<<<<

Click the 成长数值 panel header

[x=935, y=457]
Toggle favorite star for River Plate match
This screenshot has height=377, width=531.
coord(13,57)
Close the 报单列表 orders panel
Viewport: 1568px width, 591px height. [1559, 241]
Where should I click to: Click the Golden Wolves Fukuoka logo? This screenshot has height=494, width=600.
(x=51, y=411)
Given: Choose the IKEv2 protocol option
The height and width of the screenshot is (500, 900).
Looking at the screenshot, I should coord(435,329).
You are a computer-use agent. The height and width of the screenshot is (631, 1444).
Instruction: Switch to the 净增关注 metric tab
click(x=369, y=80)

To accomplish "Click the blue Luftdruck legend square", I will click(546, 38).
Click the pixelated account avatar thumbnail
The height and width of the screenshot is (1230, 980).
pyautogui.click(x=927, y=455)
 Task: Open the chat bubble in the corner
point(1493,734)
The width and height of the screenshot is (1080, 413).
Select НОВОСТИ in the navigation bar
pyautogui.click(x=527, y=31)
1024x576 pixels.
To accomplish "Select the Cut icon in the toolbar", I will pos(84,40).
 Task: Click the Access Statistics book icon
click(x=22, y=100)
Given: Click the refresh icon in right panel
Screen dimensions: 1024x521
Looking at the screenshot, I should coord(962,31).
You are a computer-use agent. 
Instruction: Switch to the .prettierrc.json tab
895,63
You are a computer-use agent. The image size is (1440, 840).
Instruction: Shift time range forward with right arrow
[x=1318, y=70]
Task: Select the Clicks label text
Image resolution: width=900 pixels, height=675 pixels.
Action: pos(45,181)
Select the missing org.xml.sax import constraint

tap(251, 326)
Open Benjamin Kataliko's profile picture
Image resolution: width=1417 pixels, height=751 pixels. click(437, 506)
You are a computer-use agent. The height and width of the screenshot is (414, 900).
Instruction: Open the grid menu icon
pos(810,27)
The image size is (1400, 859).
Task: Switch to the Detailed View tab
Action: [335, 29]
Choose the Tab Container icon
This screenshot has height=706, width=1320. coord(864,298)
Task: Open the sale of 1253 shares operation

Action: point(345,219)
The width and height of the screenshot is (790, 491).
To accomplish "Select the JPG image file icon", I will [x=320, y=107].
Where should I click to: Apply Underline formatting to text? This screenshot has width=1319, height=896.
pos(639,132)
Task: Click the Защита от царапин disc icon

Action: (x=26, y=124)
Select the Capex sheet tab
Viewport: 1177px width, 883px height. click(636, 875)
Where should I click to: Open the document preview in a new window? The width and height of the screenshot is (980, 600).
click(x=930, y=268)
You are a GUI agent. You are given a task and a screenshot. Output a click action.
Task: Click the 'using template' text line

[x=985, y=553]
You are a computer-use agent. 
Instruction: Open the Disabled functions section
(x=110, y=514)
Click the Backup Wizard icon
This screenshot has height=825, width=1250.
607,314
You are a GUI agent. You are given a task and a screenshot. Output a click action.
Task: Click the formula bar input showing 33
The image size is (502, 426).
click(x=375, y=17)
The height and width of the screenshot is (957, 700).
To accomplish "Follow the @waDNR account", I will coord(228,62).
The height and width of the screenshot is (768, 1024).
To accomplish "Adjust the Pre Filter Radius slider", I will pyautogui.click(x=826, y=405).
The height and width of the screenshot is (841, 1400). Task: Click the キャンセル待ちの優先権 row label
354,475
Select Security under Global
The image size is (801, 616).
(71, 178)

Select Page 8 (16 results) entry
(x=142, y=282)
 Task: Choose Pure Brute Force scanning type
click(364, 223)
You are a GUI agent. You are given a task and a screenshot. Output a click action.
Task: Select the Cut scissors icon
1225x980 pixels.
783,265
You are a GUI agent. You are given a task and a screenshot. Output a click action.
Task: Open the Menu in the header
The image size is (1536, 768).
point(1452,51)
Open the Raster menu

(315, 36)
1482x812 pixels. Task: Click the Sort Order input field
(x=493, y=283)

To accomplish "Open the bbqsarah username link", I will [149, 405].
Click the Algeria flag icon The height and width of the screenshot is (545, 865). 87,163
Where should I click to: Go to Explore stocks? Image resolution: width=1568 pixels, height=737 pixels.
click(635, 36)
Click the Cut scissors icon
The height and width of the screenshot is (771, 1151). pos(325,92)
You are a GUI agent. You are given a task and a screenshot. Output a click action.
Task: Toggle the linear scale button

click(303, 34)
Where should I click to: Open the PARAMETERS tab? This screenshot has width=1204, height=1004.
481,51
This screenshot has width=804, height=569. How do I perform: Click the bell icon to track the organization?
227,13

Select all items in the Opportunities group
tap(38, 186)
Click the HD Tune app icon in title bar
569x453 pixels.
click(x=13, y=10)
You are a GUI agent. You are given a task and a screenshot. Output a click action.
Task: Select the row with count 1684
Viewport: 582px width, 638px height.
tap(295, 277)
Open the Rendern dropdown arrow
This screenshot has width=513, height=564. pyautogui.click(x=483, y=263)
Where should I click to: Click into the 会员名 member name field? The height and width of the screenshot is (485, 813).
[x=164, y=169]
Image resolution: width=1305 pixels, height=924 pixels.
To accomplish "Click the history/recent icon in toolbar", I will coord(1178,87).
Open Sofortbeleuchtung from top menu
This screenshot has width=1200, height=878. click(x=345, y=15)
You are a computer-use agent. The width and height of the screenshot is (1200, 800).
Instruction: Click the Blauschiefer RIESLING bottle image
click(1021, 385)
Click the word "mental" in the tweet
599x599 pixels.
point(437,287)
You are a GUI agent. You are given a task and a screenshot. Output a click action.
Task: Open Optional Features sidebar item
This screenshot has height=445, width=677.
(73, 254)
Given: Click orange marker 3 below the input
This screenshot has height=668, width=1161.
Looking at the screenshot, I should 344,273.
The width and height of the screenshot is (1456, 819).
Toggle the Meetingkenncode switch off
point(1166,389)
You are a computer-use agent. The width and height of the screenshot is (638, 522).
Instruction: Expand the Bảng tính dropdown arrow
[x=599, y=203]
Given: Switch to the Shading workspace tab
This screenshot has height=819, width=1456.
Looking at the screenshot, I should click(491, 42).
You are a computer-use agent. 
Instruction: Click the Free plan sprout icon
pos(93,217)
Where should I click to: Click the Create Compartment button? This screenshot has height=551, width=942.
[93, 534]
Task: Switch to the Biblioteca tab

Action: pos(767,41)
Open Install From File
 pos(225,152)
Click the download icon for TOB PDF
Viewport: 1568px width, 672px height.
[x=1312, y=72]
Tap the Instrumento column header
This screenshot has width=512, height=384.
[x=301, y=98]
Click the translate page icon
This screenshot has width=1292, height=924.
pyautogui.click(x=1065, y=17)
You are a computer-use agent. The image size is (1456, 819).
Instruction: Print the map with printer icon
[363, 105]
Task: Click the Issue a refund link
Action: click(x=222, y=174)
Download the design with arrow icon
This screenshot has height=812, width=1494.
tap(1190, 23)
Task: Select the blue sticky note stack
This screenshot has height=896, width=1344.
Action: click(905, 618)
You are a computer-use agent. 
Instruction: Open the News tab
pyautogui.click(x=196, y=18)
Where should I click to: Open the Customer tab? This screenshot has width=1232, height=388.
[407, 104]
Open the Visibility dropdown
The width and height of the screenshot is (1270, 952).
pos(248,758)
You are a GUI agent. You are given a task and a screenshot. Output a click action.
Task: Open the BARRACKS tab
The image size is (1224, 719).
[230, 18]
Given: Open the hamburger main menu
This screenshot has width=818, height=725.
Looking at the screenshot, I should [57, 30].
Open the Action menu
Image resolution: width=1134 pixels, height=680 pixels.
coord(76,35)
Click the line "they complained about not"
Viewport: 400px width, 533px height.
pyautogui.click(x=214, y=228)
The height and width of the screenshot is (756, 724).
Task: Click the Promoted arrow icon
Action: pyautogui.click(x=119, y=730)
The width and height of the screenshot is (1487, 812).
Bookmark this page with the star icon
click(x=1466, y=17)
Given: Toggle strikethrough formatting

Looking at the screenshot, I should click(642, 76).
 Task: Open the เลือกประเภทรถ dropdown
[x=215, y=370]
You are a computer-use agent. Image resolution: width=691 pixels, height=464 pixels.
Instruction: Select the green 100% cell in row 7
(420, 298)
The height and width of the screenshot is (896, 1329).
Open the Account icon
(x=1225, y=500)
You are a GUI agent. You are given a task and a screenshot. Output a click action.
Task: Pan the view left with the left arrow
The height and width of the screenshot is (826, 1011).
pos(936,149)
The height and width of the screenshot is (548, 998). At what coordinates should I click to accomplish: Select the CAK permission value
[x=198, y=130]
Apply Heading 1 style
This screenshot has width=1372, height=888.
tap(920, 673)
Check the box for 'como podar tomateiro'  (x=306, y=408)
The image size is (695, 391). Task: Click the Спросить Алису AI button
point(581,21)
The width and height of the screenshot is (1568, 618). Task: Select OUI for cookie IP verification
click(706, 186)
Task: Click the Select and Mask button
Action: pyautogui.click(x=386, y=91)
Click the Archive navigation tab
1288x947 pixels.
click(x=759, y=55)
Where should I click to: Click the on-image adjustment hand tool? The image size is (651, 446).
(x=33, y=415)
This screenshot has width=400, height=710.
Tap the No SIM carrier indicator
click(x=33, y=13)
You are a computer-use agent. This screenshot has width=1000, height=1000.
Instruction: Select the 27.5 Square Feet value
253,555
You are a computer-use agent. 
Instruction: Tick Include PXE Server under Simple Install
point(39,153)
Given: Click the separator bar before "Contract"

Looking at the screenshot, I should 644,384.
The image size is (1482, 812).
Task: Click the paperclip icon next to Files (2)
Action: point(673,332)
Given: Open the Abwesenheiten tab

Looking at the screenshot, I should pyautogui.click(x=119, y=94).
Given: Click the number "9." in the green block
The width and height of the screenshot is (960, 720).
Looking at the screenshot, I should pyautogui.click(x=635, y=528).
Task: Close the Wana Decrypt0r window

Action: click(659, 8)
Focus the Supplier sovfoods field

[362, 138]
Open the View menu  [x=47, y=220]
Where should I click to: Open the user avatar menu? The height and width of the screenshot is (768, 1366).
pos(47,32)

>>>>

**What is needed:** Can you copy out the entries exactly, from the line containing "Given: Choose the IKEv2 protocol option" through the line containing "Image resolution: width=1417", both lines included?

**Output below:**
Given: Choose the IKEv2 protocol option
The height and width of the screenshot is (500, 900).
Looking at the screenshot, I should coord(435,329).
You are a computer-use agent. The height and width of the screenshot is (631, 1444).
Instruction: Switch to the 净增关注 metric tab
click(x=369, y=80)

To accomplish "Click the blue Luftdruck legend square", I will click(546, 38).
Click the pixelated account avatar thumbnail
The height and width of the screenshot is (1230, 980).
pyautogui.click(x=927, y=455)
 Task: Open the chat bubble in the corner
point(1493,734)
The width and height of the screenshot is (1080, 413).
Select НОВОСТИ in the navigation bar
pyautogui.click(x=527, y=31)
1024x576 pixels.
To accomplish "Select the Cut icon in the toolbar", I will pos(84,40).
 Task: Click the Access Statistics book icon
click(x=22, y=100)
Given: Click the refresh icon in right panel
Screen dimensions: 1024x521
Looking at the screenshot, I should coord(962,31).
You are a computer-use agent. 
Instruction: Switch to the .prettierrc.json tab
895,63
You are a computer-use agent. The image size is (1440, 840).
Instruction: Shift time range forward with right arrow
[x=1318, y=70]
Task: Select the Clicks label text
Image resolution: width=900 pixels, height=675 pixels.
Action: pos(45,181)
Select the missing org.xml.sax import constraint

tap(251, 326)
Open Benjamin Kataliko's profile picture
Image resolution: width=1417 pixels, height=751 pixels. click(437, 506)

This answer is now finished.